Looking away from the pool was a mistake. I shouldn’t have, not when Avarath still seemed unsteady beneath my feet.

Armene had barely disappeared over the top of the steps before I lost my footing.

There was one frightful moment where I thought I was going to pitch over the railing and straight into the dark black water lining the edges, but I somehow managed to pitch forward instead.

Ice erupted along every surface of my body.

I’d thought the water was cold at the shallower edges of the pool, but in the center when I surfaced, it was cold enough to make me gasp and splutter for air.

But for the first time since I’d arrived in faerie, I found it.

Air. Real, breathable, air.

There was no struggle to fill my lungs. From the moment my skin hit the water, that exhausted, tingling, wrong sensation abated. I felt a thousand times lighter, even as the heavy skirts tied around my waist threatened to weigh me down to the bottom.

More than a threat. They actually were.

Just as quickly as my breaths turned elated, they soured and became desperate. My hands reached out to try to keep my head above water, but it didn’t work. They just got more entangled in the fabric, pulling me down deeper.
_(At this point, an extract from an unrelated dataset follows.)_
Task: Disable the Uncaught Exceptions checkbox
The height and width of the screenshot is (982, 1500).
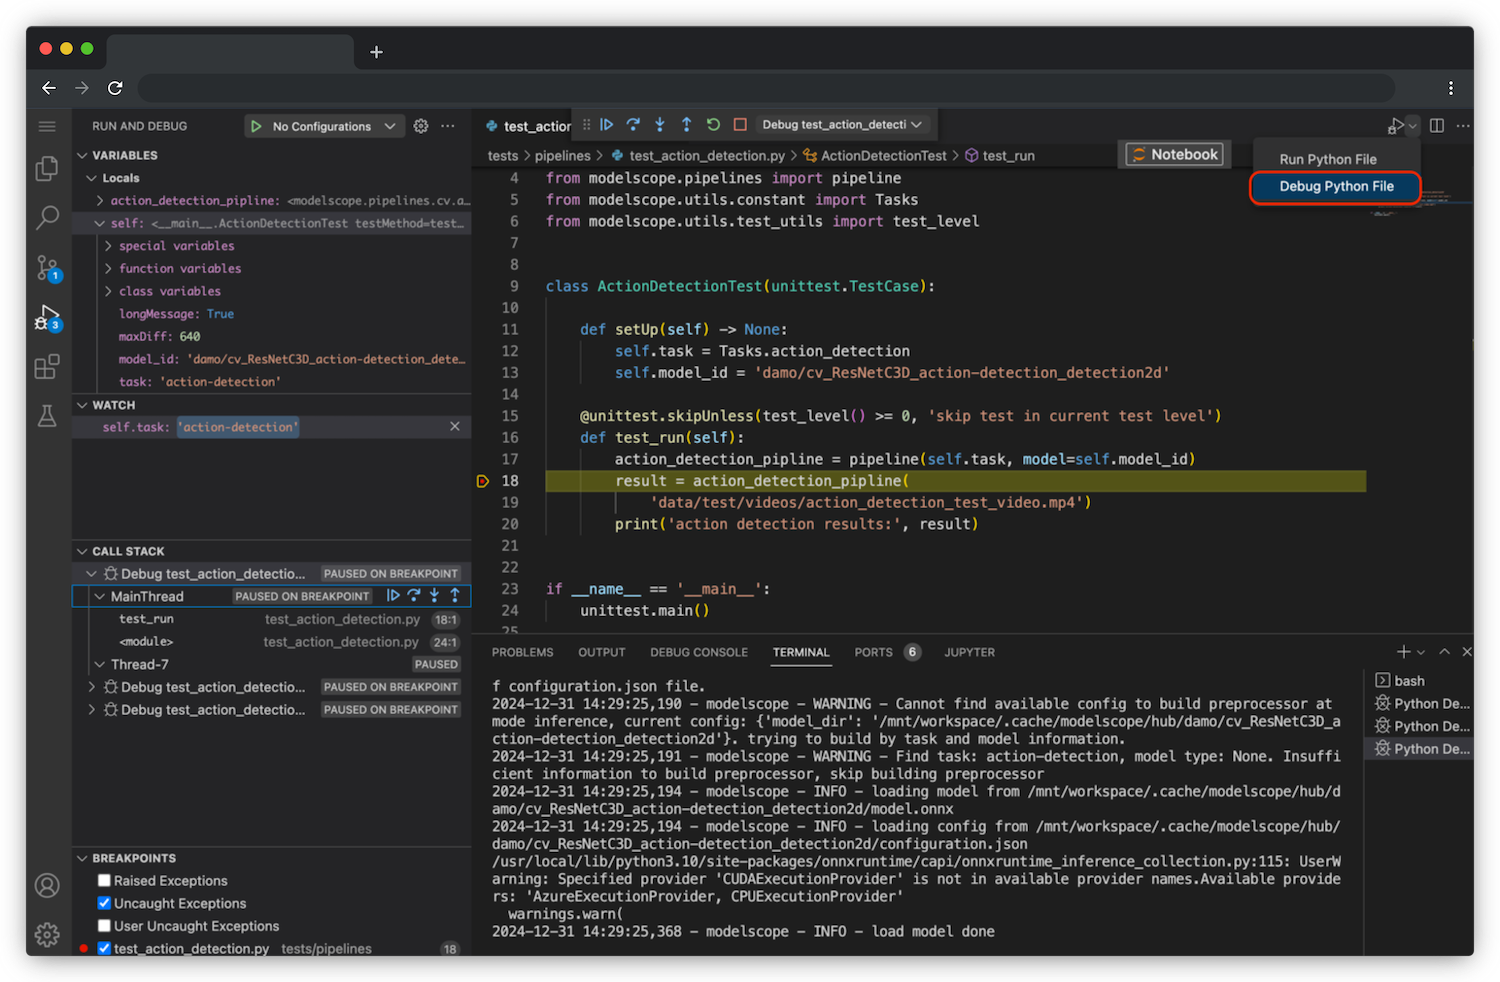Action: [104, 903]
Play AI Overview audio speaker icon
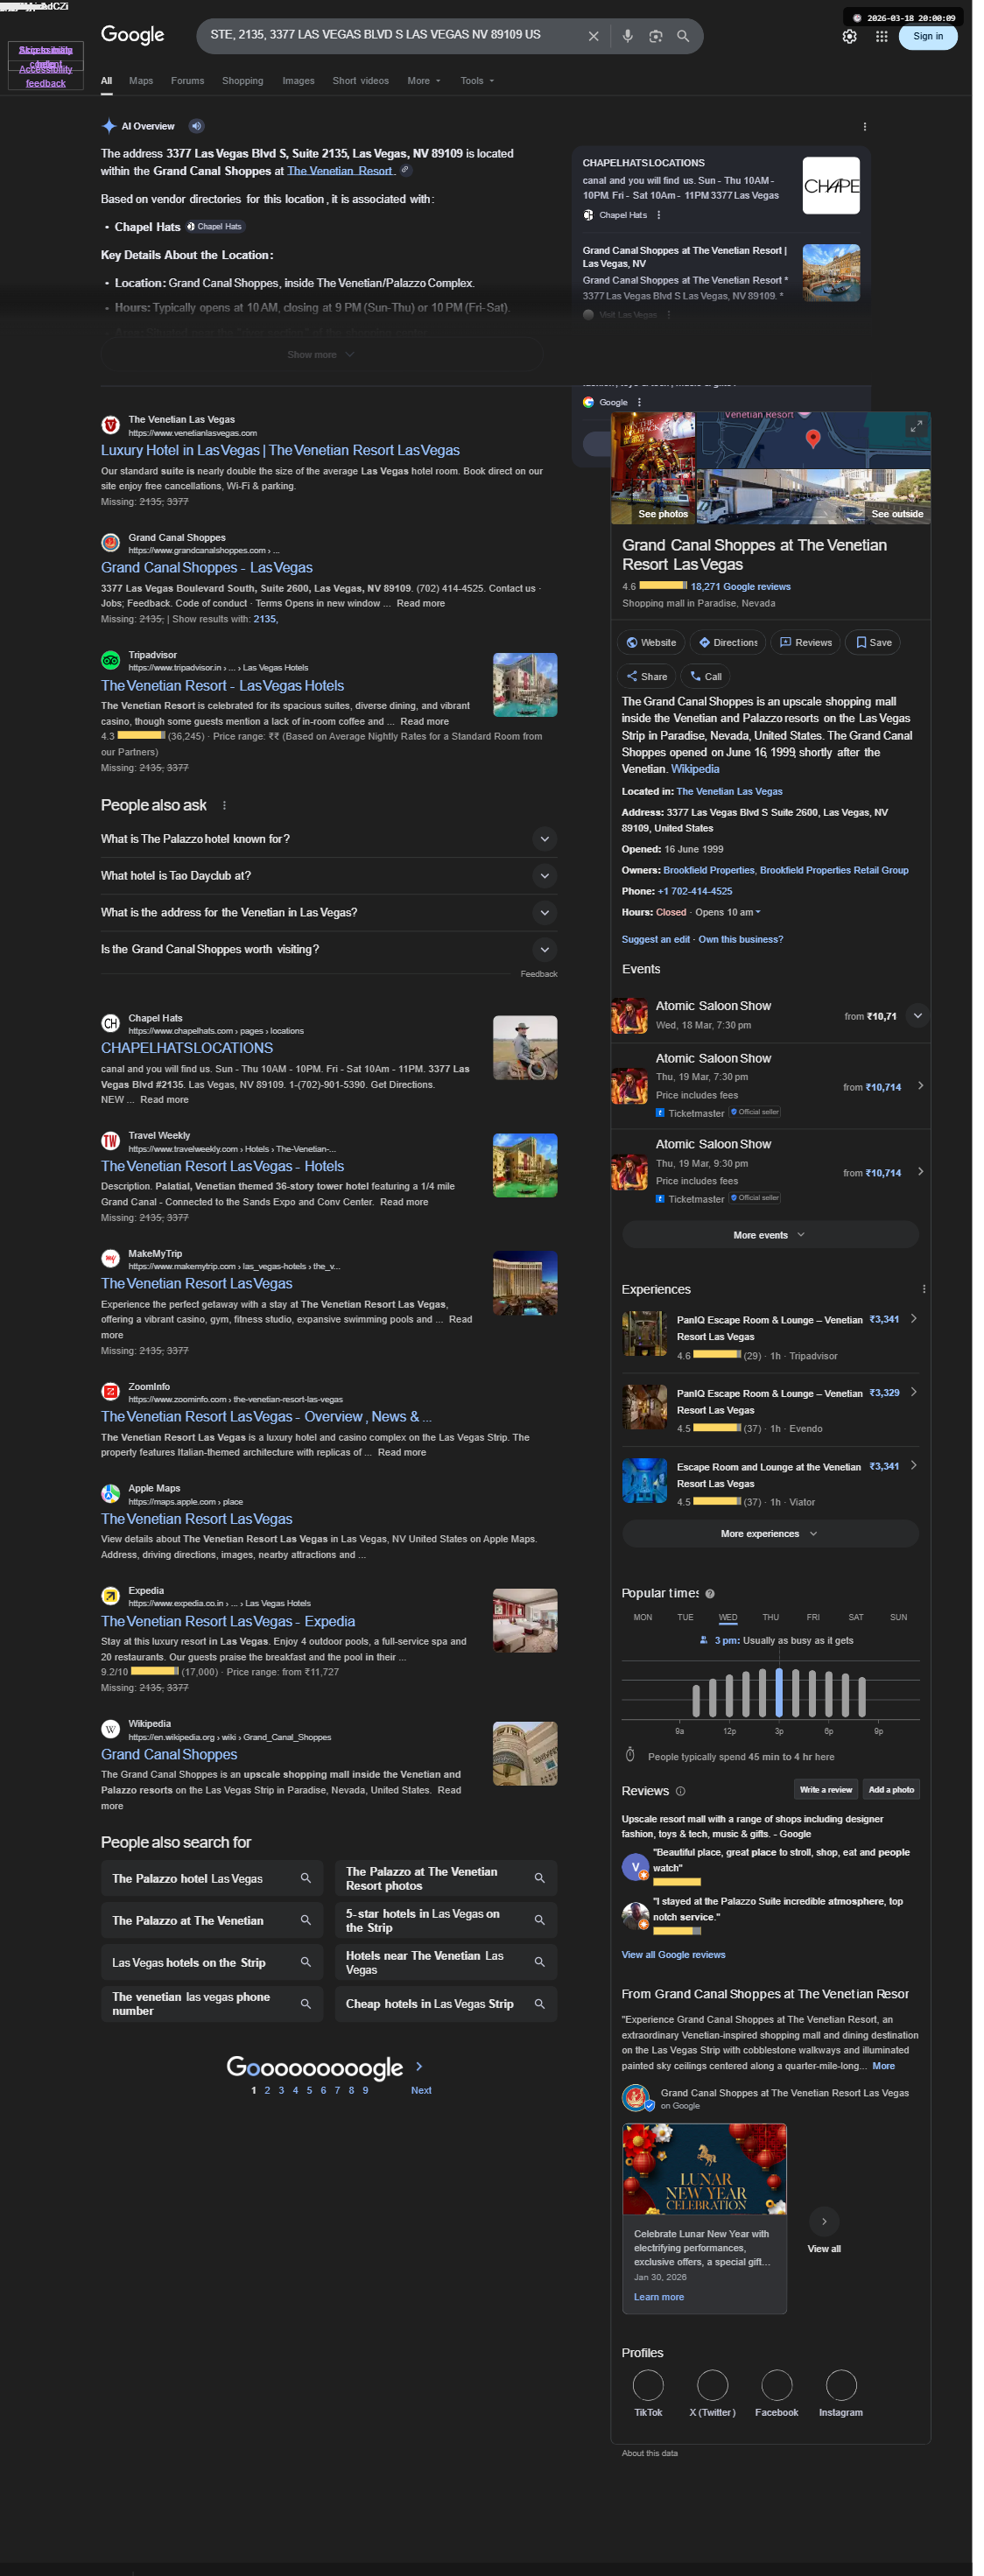This screenshot has width=984, height=2576. (196, 126)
Through the rippling surface of the water, I could still make out Armene’s form. He stood by the mare, his back turned to me like a stiff, unwavering soldier.

Surely he’d heard my gasping before, the splashing of my hands upon the surface.
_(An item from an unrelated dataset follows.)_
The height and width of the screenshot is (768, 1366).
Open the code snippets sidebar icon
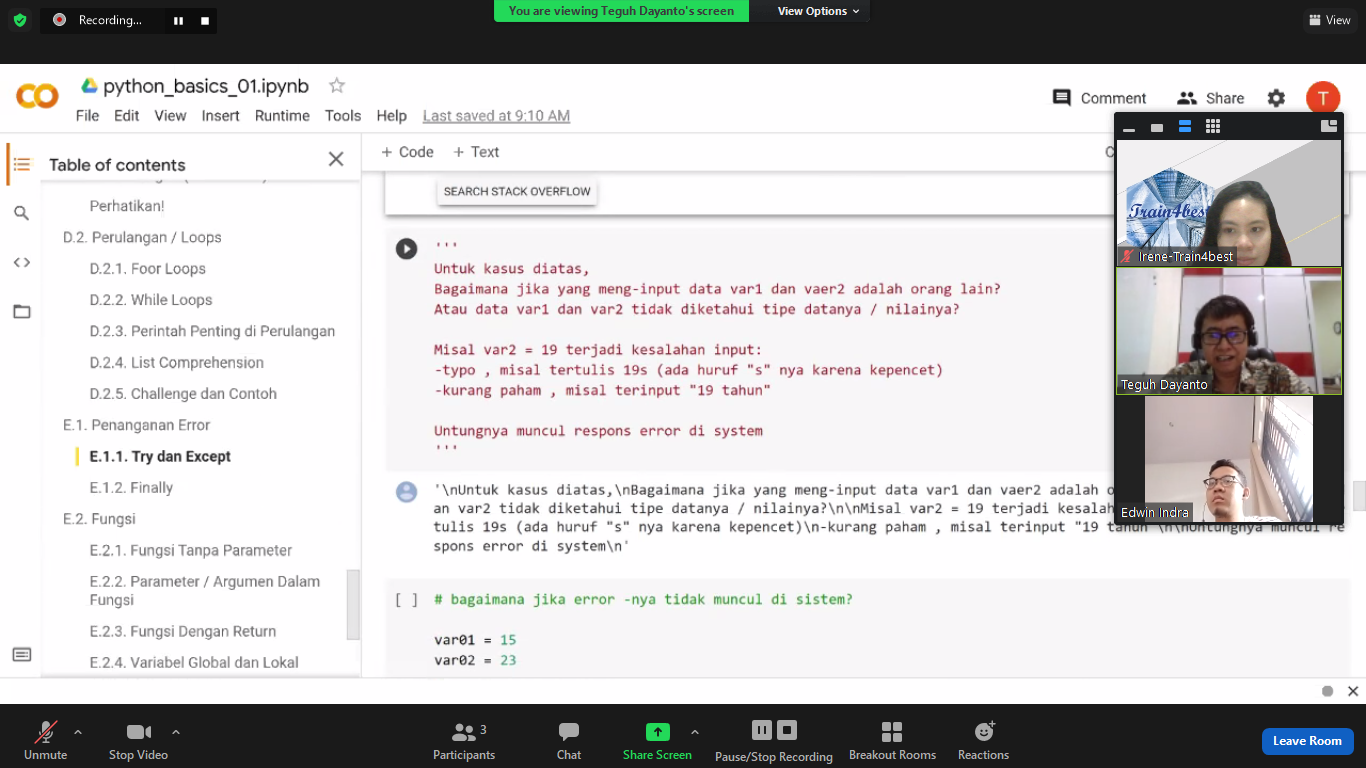22,263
So, he had to have ignored me.

Maybe this was it, the reason he’d brought me here. This was never a pool meant to save me. It was meant to end me.

But I’d not give up so easily, not just like that.

I tried to fumble with the ties of my bodice, but my hands were slick and the string slipped between them. The water in the middle of the pool was deeper than I expected, but the pool wasn’t so wide. I knew even if I sank to the bottom, I could probably wade my way out to the edges.

If it weren’t for that inky blackness waiting for me.

One more choking tug at the back of my throat and I didn’t care.

Damn the inky blackness.

For all I knew, Armene’s warning was just an empty threat. For all I knew, he wanted me to keep from the dark water because it might actually help me. It would be typical of a fae.

I started edging toward the dark, one sodden, tangled footstep at a time, and I knew in my heart that those threats weren’t empty. Not when, with each inch I approached, tiny fingers of blackness started reaching out toward me.

Ready to pull me in.

Delphine.

The sound of my name echoed in my ears, surprisingly clear here beneath the surface of the water.

Delphine.

My name echoed out to me with a hauntingly deep note. It made a tingle race up my spine—and stay there. The water warmed as I drew closer to the dark edge, enticing me further. As if my burning lungs and watering eyes needed any more enticing. I could feel the slippery rocks beneath my feet and see the surface of the water drawing nearer with each step that inched me closer to the edge.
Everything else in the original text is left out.